# Text extract
<<<<

Learning to teach, teaching to lead: What executive classrooms reveal about leadership

“Learning is not safe – but it’s where transformation begins.”
| October 1, 2025
Konstantin Korotov
Konstantin Korotov with his book

By Professor Konstantin Korotov

“In executive education, we work on ourselves in the company of others.”

That phrase captures what I believe makes teaching executives both demanding and deeply rewarding. In my years of designing and leading programs at ESMT Berlin and elsewhere, I have seen how executive education transforms not only participants but also the people who teach them.

Yet for many talented academics and practitioners, the idea of teaching executives can feel daunting. They know their subject, they care about impact, but they often ask the same question: Where do I begin? The reality is that leading a classroom of senior managers is different from lecturing to students or advising clients. It requires a unique mix of design, empathy, and flexibility. Many new educators learn this through trial and error – sometimes painful ones. That challenge inspired the creation of Teaching Executive Education, a volume that aims to make the learning curve shorter and more intentional.

From instruction to transformation

Teaching executives is not about standing at the front of the room and sharing expertise. It is about facilitating reflection and transformation. Senior leaders do not come to class as blank slates. They arrive with decades of experience, deeply held views, and habits that have served them well. They expect to learn new models, but often the most valuable insights come from questioning their own assumptions.

>>>>

# Stored data
<<<<

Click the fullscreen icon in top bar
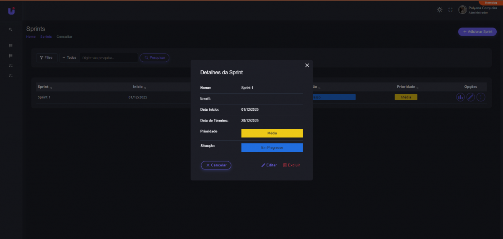503x239 pixels. pyautogui.click(x=451, y=10)
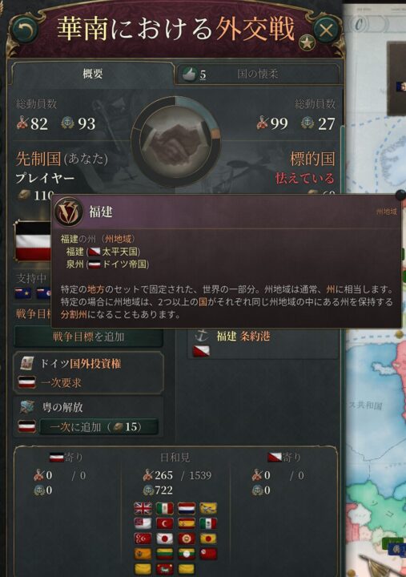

>>>>

Copy the executive education article's text from "Yet for many" up to and including "and more intentional.". None of the listing is needed here.

# Finished task
Yet for many talented academics and practitioners, the idea of teaching executives can feel daunting. They know their subject, they care about impact, but they often ask the same question: Where do I begin? The reality is that leading a classroom of senior managers is different from lecturing to students or advising clients. It requires a unique mix of design, empathy, and flexibility. Many new educators learn this through trial and error – sometimes painful ones. That challenge inspired the creation of Teaching Executive Education, a volume that aims to make the learning curve shorter and more intentional.